>> Begin GIVEN TEXT

FAITHFUL UNCERTAINTY

I interviewed photographer and theologian Werner Ustorf about his left-leaning ‘Agnostic Lutheranism’, his work as ‘Chair in Mission’ at Birmingham University, his writings about the Western-Aboriginal encounter in Central Australia and his impressions, as a British citizen born in Germany, of the UK today. The interview is illustrated by Werner’s black and white photographs.

Leslie: You were born in Germany where you say you were on the ‘Protestant Left’. What does that mean were you involved in, please? How did your life experience and upbringing lead you to adopt those views and actions?

Block of Fat – photo by Werner Ustorf, who says: ‘It symbolises the lack of fat in the years after the War, the hunger years of my childhood. There are further connotations of course, the poverty of Kinshasa/Congo and Madurai/Tamil Nadu (all places I spent some time). Butter is also used to rub onto religious statues (such as the lingam) in Hindu temples’.

>> End GIVEN TEXT
>> Begin SUPPLIED MATERIAL

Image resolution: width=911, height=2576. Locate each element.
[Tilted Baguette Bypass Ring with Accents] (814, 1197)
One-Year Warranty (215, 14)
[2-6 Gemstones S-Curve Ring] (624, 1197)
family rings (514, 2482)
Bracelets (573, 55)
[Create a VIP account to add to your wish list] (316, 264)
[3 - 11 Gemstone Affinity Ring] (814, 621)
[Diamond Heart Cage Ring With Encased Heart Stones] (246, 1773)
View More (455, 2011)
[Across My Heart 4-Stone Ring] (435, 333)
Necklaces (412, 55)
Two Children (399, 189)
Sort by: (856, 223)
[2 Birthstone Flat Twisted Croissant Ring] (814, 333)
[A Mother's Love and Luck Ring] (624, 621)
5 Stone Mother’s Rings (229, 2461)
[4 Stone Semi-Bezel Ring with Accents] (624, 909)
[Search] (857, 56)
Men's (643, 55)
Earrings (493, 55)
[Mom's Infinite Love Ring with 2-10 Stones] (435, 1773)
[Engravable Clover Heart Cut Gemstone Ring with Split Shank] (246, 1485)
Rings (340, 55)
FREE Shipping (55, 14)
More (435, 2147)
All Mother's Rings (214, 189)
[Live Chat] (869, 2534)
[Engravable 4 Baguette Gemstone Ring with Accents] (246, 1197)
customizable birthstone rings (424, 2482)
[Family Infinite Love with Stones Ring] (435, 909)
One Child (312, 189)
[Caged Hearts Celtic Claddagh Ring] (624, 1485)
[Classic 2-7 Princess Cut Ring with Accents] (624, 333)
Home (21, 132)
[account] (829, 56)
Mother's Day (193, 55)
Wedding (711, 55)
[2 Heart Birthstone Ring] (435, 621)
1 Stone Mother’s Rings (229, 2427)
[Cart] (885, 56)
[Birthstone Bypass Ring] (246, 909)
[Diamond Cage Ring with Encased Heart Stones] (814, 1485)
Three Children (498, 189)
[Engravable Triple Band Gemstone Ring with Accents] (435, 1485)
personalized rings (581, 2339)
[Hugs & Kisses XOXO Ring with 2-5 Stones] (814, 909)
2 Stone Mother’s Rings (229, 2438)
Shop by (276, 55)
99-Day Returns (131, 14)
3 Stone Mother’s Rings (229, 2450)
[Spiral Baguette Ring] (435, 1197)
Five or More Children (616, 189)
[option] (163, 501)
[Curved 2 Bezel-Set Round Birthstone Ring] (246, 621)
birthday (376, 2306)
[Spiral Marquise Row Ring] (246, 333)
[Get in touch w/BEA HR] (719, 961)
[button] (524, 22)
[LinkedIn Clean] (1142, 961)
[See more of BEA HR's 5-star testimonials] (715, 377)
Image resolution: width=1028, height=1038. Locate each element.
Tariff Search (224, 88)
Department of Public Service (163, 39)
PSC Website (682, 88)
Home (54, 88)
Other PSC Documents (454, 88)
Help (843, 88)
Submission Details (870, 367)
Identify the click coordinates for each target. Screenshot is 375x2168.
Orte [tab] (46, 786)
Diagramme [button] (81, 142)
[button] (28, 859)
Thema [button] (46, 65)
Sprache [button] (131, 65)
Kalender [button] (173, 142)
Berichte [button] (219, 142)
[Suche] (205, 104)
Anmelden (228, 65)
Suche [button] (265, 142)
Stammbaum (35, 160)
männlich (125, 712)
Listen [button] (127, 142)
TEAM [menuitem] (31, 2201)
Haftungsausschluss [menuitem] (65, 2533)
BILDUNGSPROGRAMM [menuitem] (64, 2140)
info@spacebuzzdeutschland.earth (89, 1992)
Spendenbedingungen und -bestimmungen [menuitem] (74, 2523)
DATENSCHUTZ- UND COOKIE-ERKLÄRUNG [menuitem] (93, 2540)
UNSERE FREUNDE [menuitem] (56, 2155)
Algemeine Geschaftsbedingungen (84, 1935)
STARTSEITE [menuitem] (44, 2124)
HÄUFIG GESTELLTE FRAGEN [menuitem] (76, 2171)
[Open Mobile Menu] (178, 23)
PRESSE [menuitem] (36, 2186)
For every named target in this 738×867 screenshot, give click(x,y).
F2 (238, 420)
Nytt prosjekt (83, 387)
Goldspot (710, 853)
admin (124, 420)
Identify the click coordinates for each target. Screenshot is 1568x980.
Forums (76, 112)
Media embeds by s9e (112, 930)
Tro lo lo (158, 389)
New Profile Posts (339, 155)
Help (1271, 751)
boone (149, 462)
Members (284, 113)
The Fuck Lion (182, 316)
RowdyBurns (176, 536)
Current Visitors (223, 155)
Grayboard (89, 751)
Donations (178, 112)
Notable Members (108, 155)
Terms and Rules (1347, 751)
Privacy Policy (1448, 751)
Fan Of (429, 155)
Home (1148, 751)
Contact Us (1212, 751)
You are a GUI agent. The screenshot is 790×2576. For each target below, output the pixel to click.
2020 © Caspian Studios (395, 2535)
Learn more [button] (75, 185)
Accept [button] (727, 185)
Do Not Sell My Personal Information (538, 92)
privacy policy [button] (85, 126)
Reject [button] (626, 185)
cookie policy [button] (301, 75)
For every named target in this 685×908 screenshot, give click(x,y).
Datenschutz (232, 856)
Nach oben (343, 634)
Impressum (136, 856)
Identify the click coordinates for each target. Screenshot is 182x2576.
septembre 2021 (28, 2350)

>> End SUPPLIED MATERIAL

*DIRECTIVES*.
#1 In the Werner Ustorf interview, explain in one to three sentences why the "Block of Fat" photograph is tied to his childhood.
#2 Pick up the Werner Ustorf interview after the "Block of Fat" caption and continue it from that point.

*THE RESULTS*.
#1 Ustorf says the photograph symbolizes the lack of fat in the years after the War, which were the hunger years of his childhood.

#2
Werner: It was the Federal Government in Bonn who called us ‘Protestant Left’. We were simply a group of journalists, church ministers and university lecturers arguing for the Third World to be released from capitalist terms of trade, for an end to Apartheid and for respect for the environment. When the Federal Republic military established a university-level institution in Hamburg, members of our circle published a manifesto claiming that a no to military service was ‘more Christian’ than becoming a soldier.

This all developed from 1945 when my birthplace, Hamburg, lay in ruins. I grew up in a context of devastation and in a family that was completely unchurched with very little cultural capital left to hang on to. I became a Christian to escape from the idols of the past and from the destruction of the present. During the ‘student rebellion’ of the late 1960s, I, like many others, tried to force professors to address the Nazi past and the new colonial war in Vietnam. One of them, a theologian, agreed, and I later did my PhD under his supervision on an African prophet and founder figure of an anti-colonial and anti-missionary church in the Congo. Later, when teaching at Birmingham University, I finished the other agenda and did a study on theology and mission during the Nazi period.

Werner Ustorf

Leslie: Now, as a British citizen, what do you see as the cultural differences and similarities between the two countries?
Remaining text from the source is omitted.